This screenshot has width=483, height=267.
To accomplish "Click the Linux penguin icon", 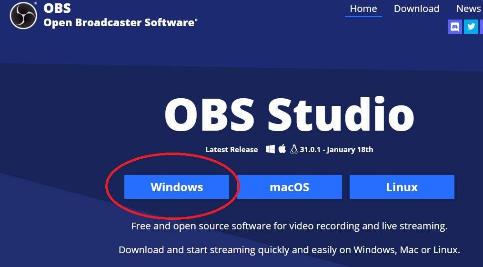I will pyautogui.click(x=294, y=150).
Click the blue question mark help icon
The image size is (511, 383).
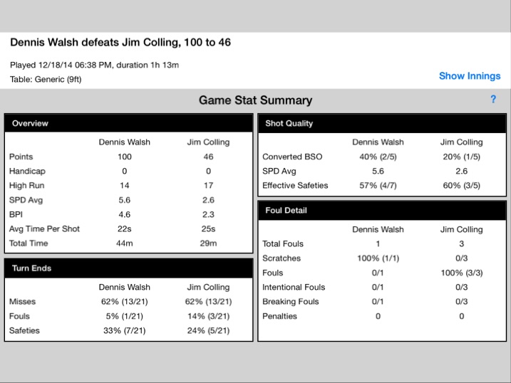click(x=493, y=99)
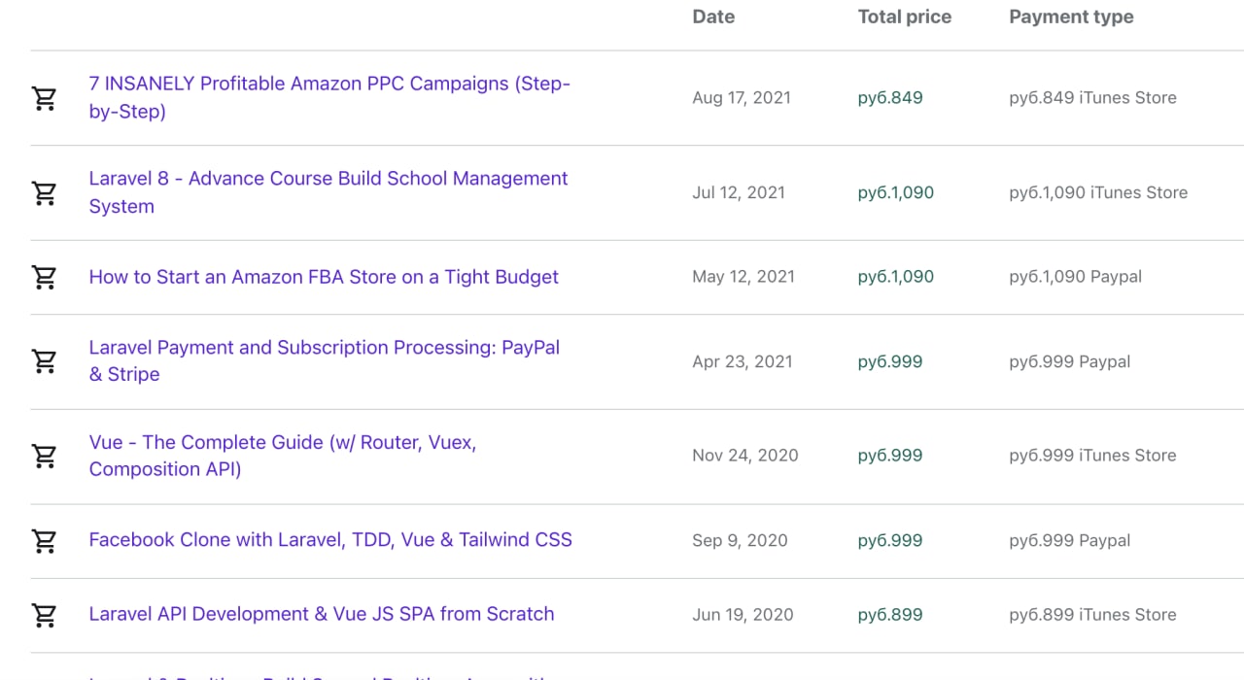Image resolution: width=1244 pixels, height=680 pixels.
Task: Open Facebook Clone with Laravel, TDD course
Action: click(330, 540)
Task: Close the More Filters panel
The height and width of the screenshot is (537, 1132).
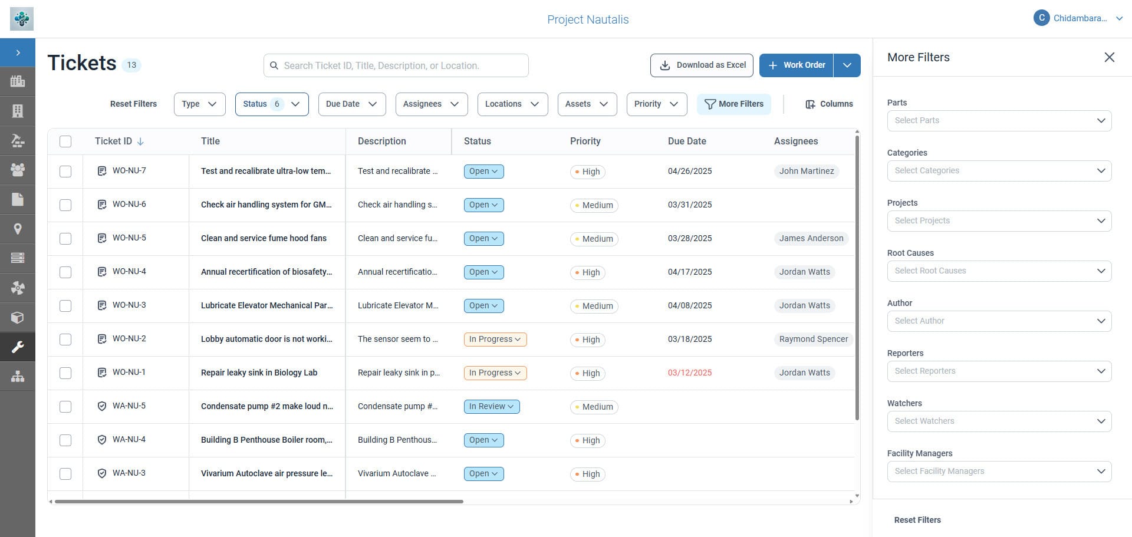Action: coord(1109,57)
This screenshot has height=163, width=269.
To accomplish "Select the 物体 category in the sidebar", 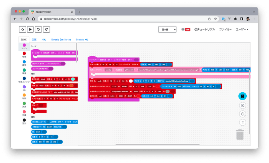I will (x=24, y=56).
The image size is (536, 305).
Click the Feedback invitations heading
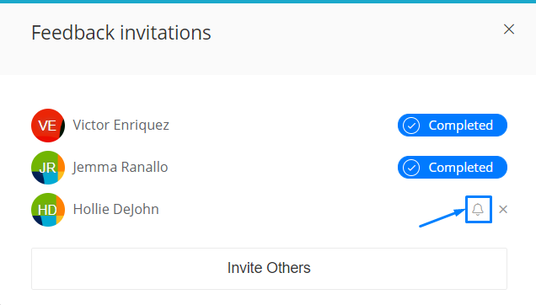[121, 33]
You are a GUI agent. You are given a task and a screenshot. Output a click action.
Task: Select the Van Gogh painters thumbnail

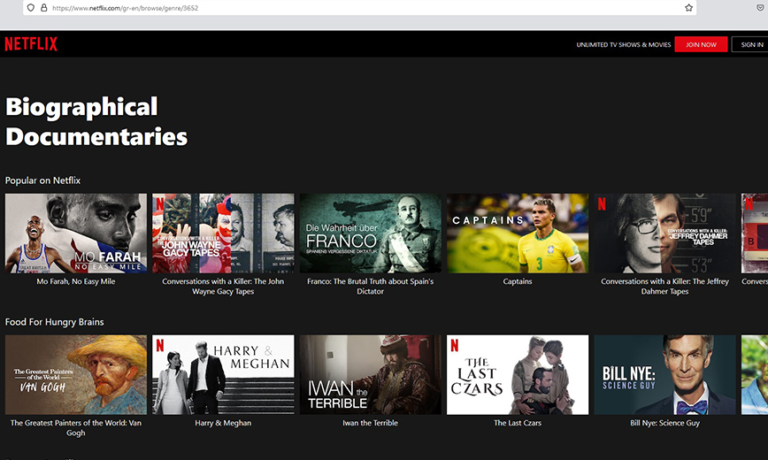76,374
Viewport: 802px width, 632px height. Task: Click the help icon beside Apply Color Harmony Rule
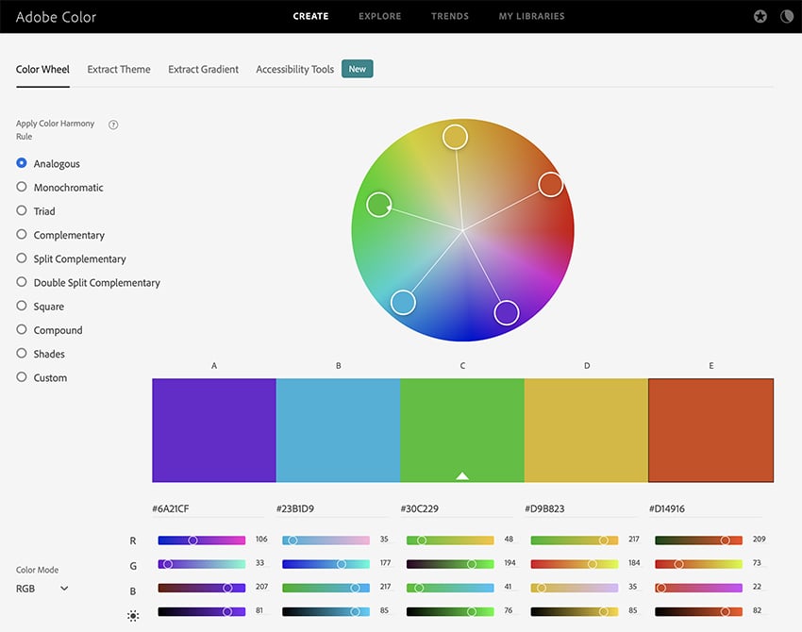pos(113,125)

**DIRECTIVE**. Reproduce the material from the line containing "You are a GUI" through the end of the material, word for word, leaving the pictures out of your answer.

**RESPONSE TO THIS EXERCISE**.
You are a GUI agent. You are given a task and a screenshot. Output a click action.
Task: Select the Van Gogh painters thumbnail

76,374
Viewport: 802px width, 632px height. Task: Click the help icon beside Apply Color Harmony Rule
pos(113,125)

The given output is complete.